Beginning with the line that contains "Task: Open the", reproduce every line through the end of the records below exactly, and leave the pictures out.

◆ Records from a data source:
□ □ □ □ □

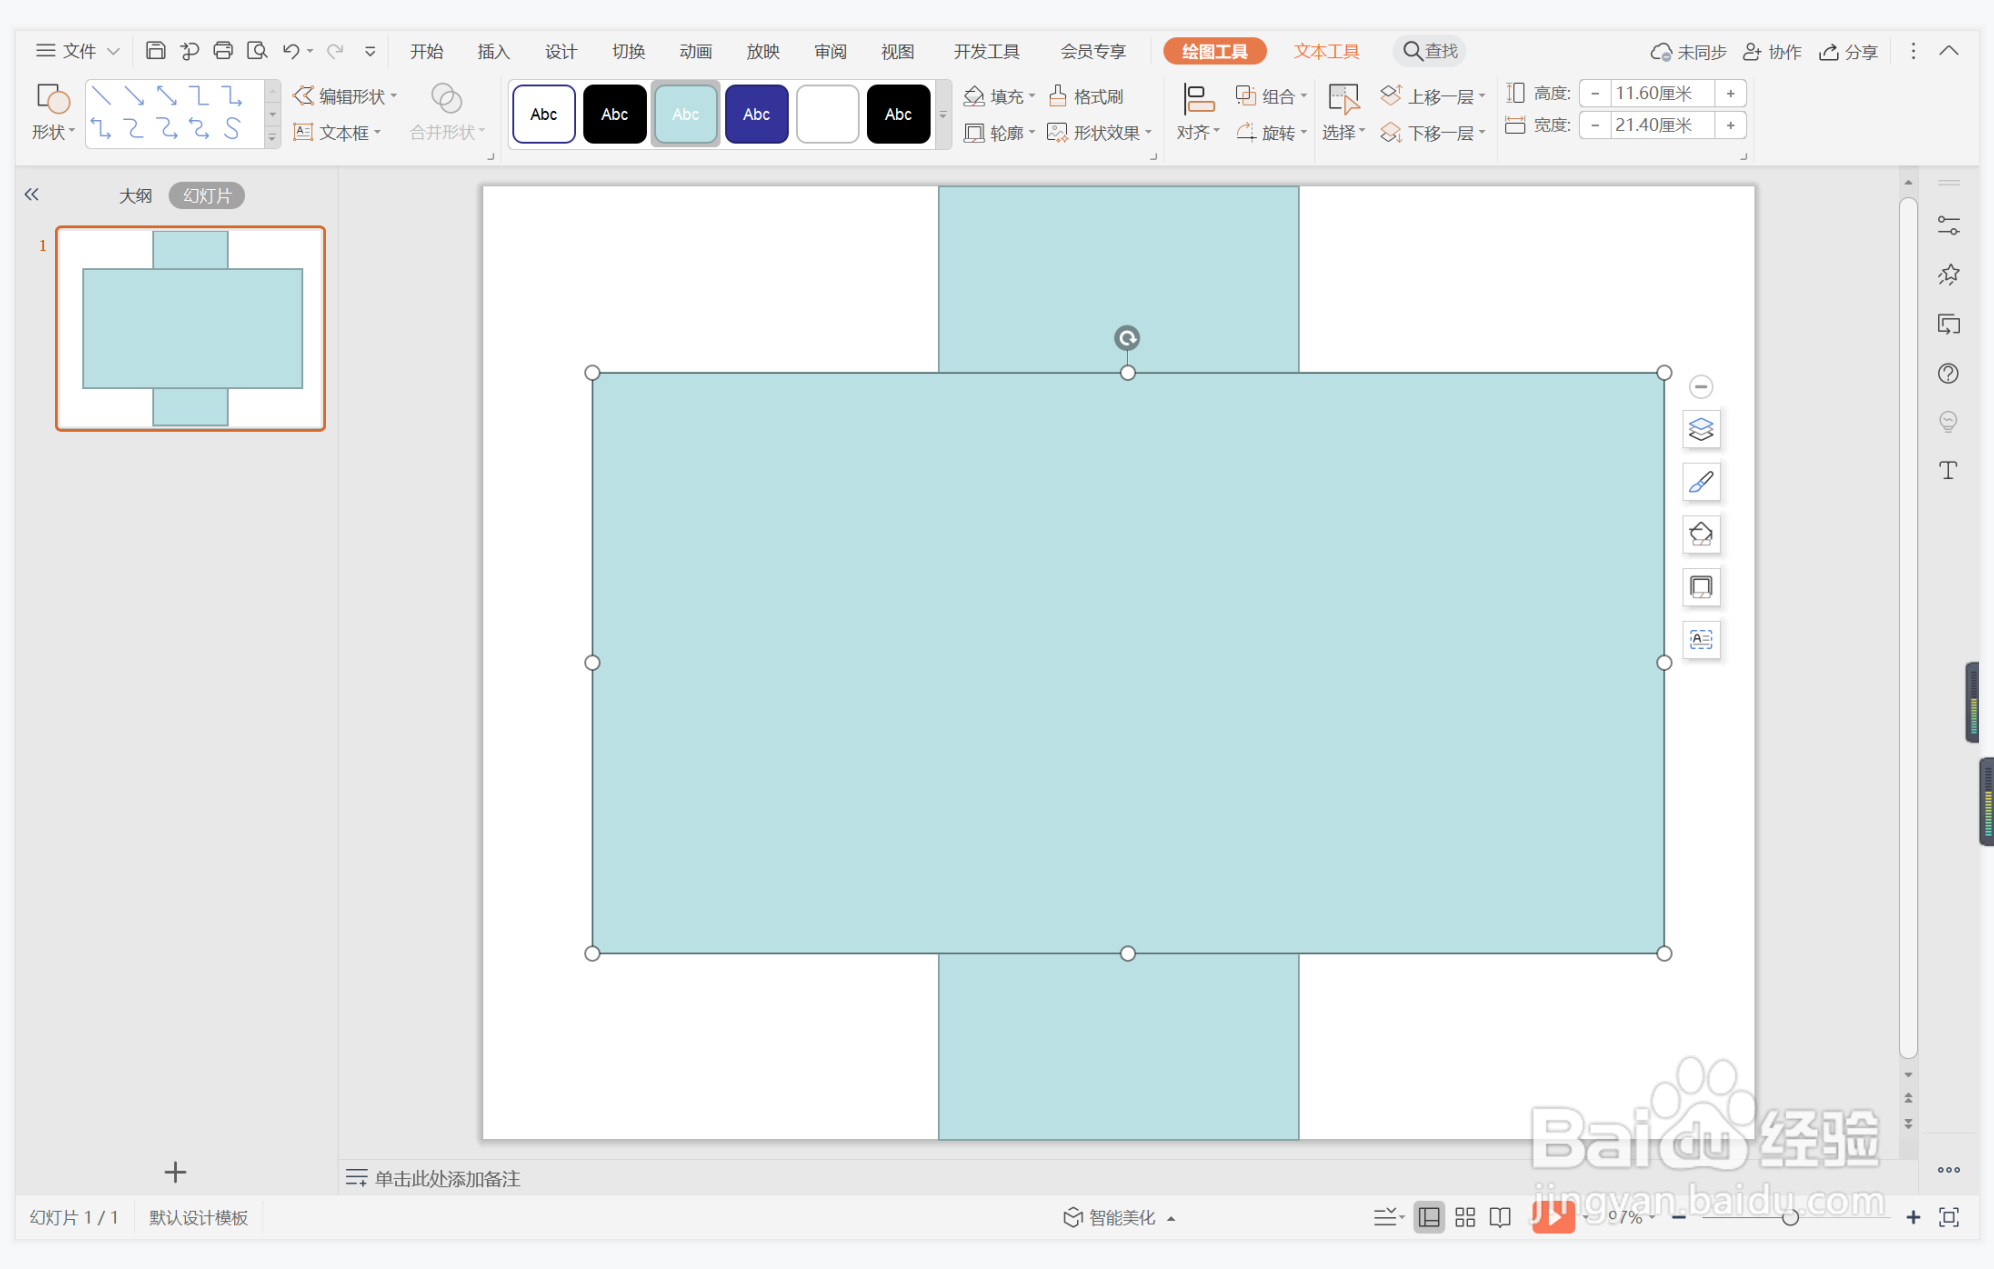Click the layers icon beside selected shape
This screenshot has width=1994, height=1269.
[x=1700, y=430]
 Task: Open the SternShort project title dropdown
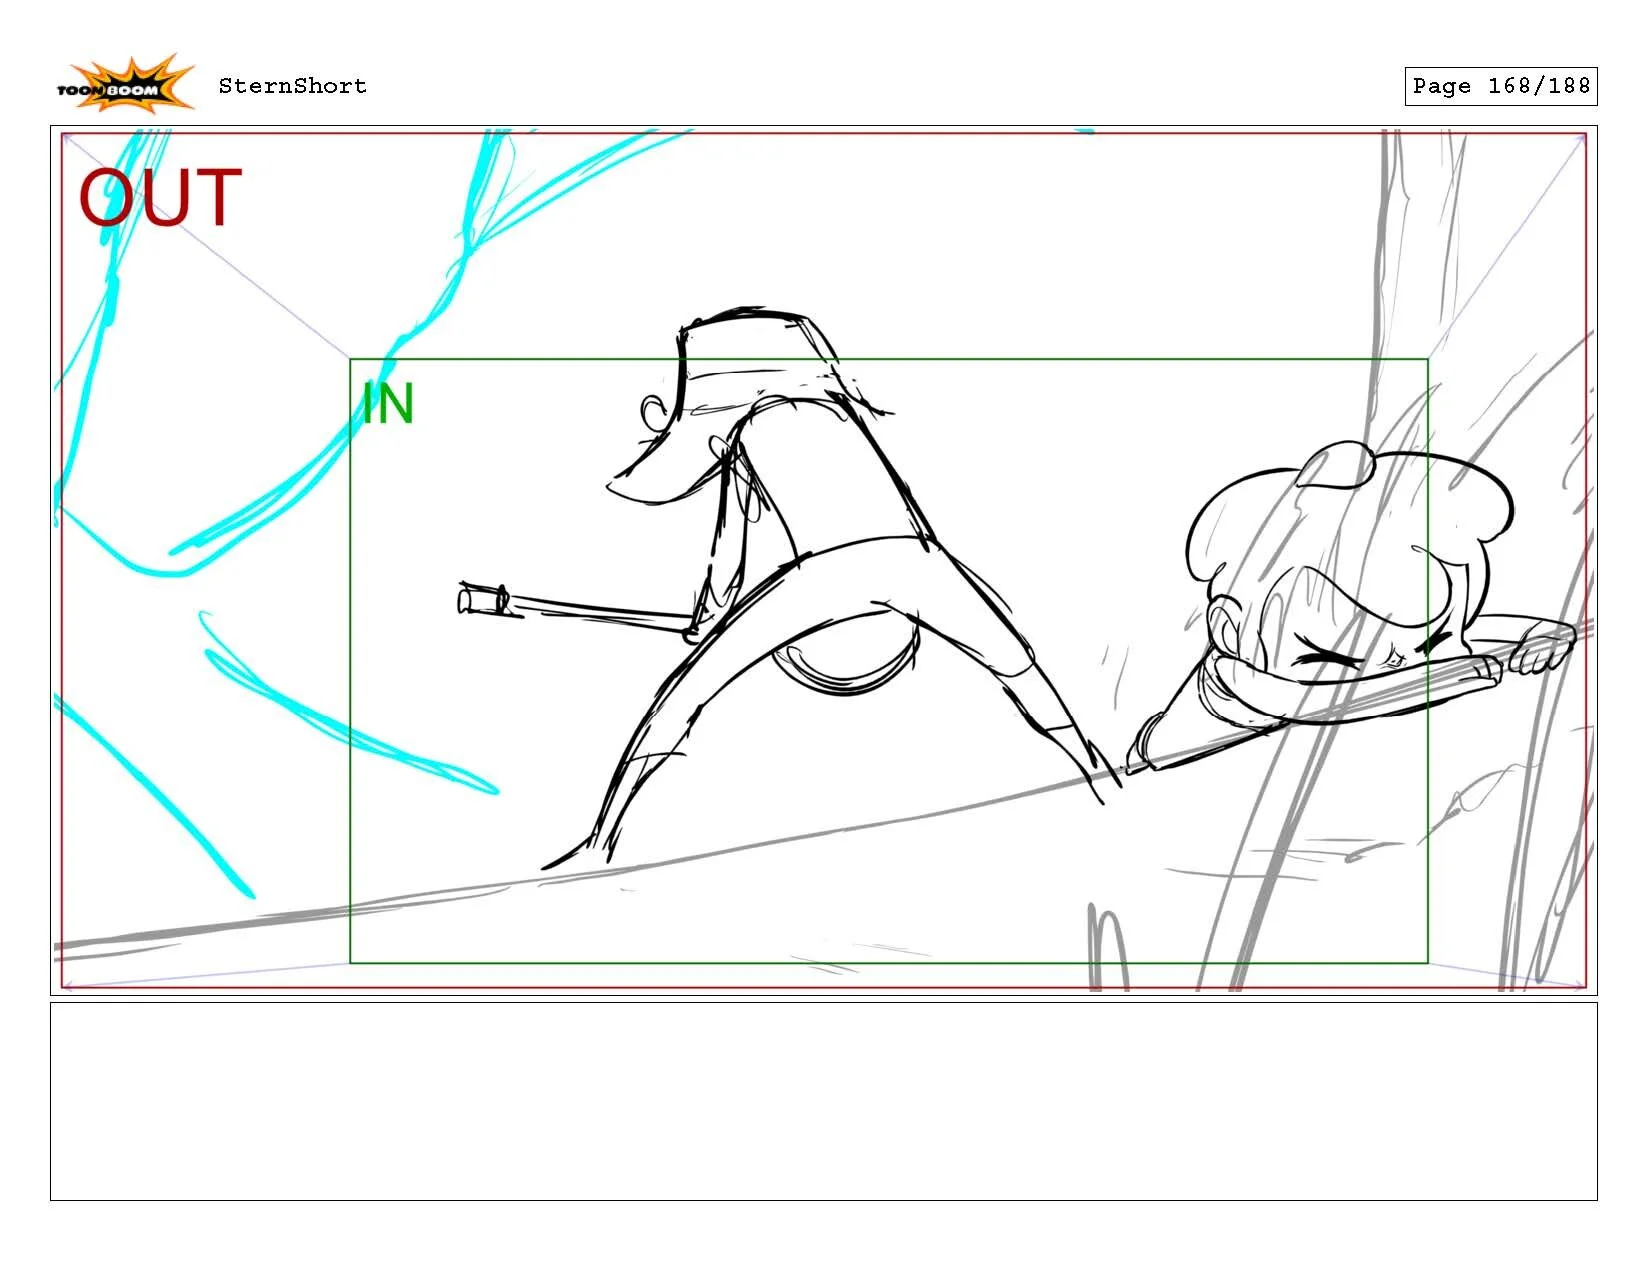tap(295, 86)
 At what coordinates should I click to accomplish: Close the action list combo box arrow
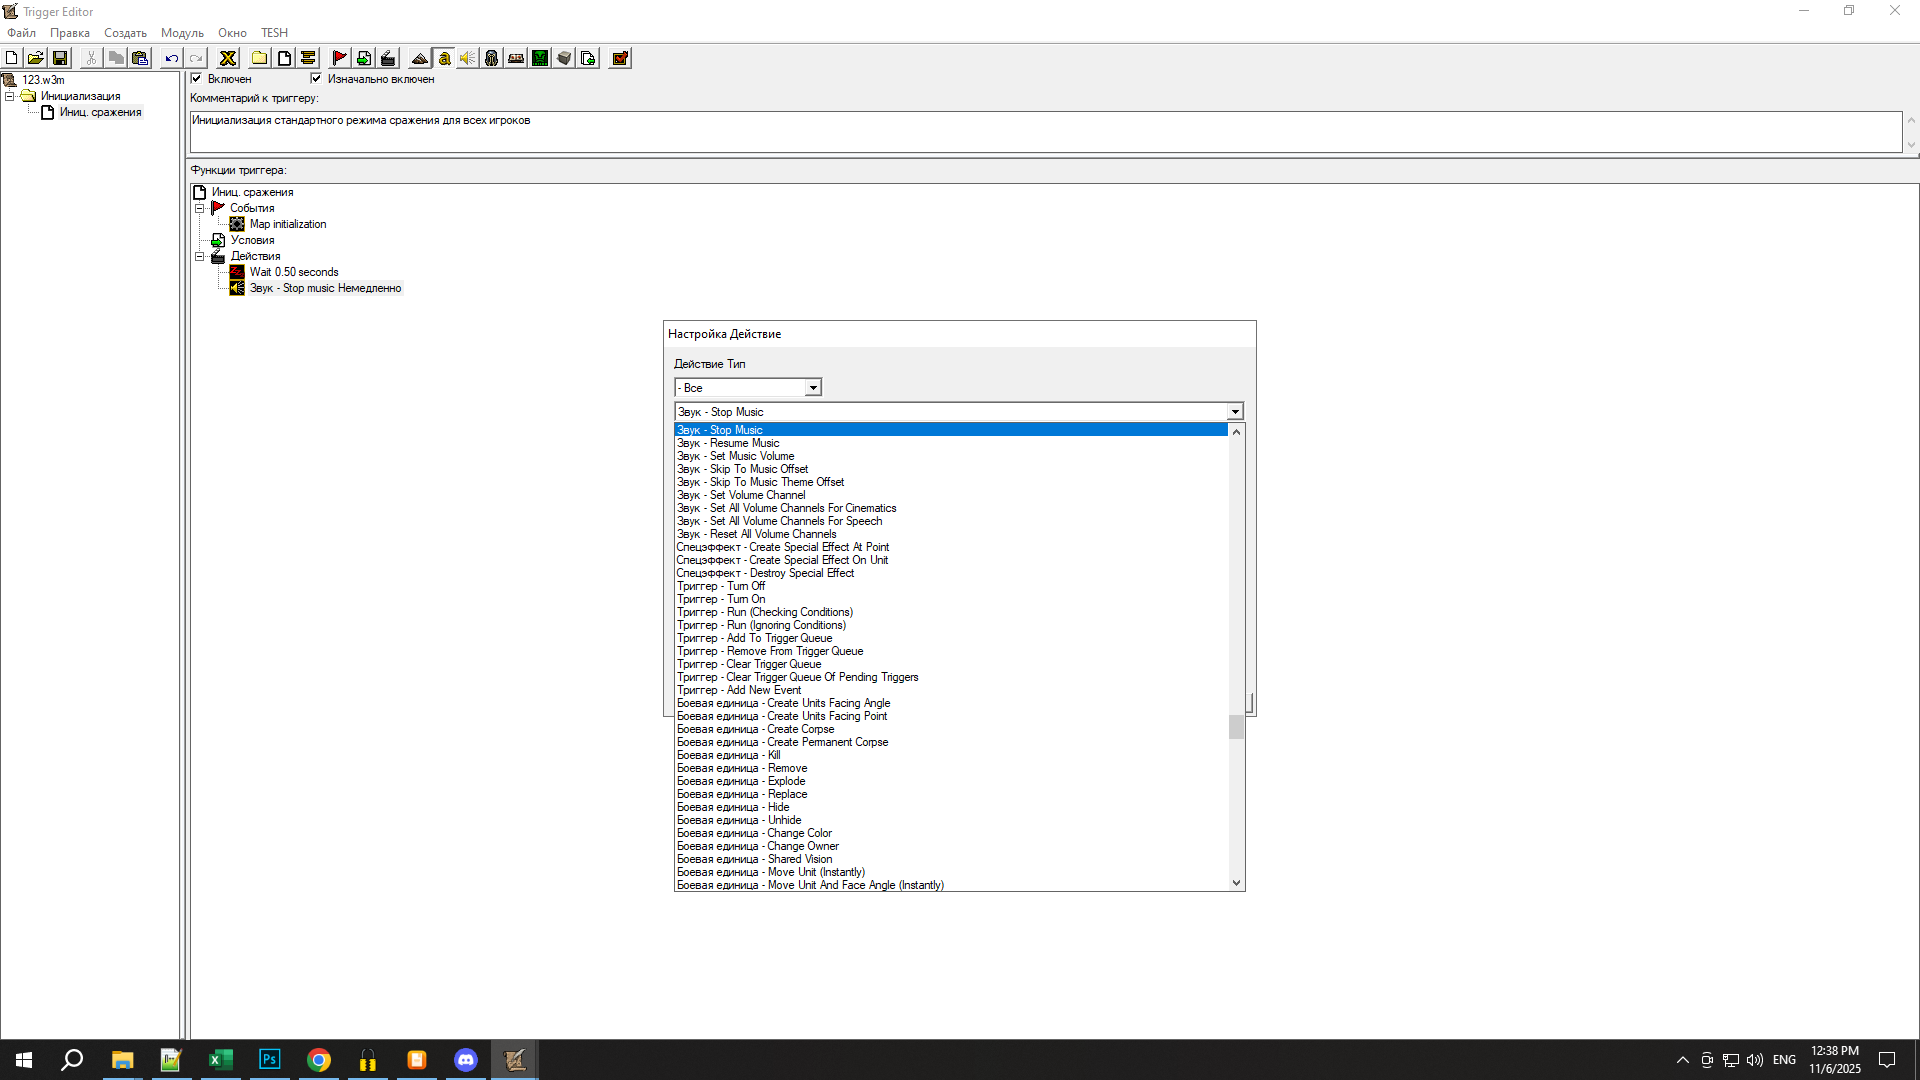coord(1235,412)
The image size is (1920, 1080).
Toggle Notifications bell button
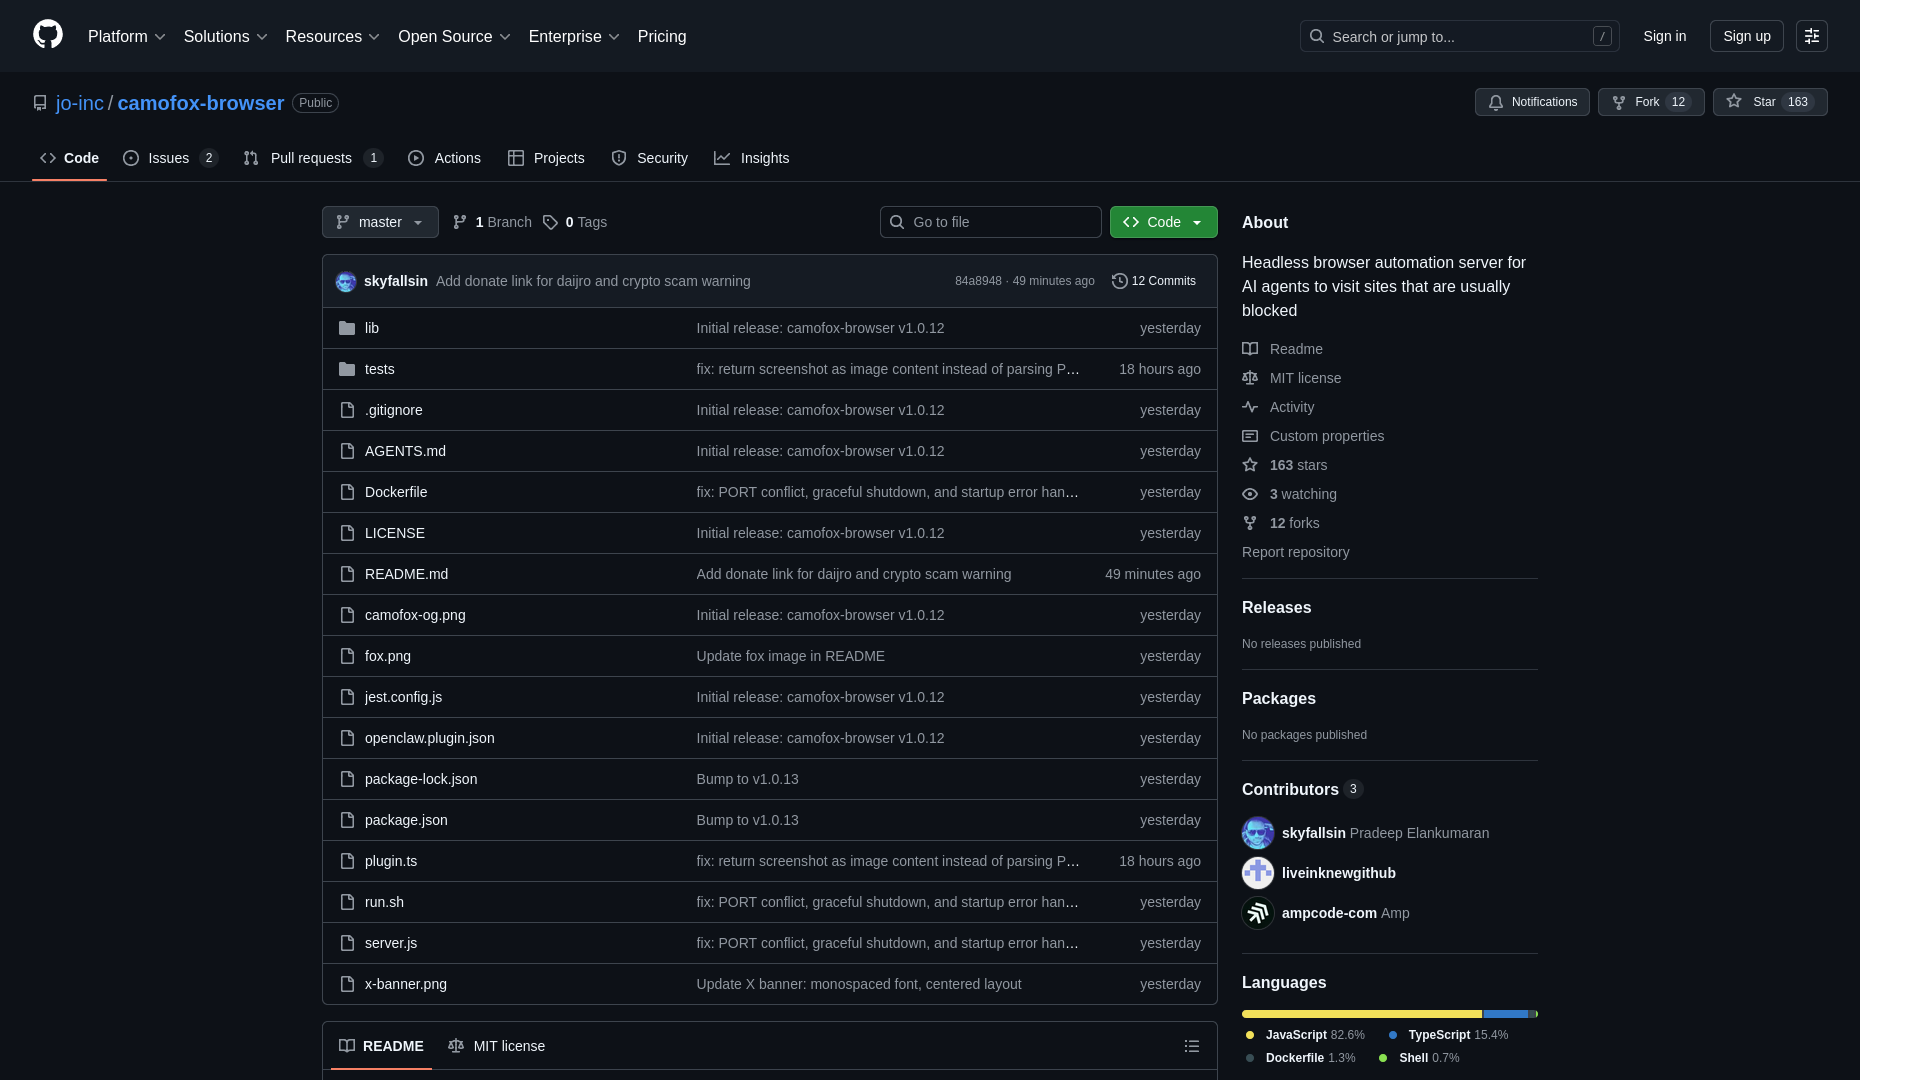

□ □ □ □ □

◆ REPLY TO THE TASK:
 Task: Open the SternShort project title dropdown
tap(295, 86)
 At what coordinates should I click to accomplish: Close the action list combo box arrow
coord(1235,412)
The image size is (1920, 1080).
Toggle Notifications bell button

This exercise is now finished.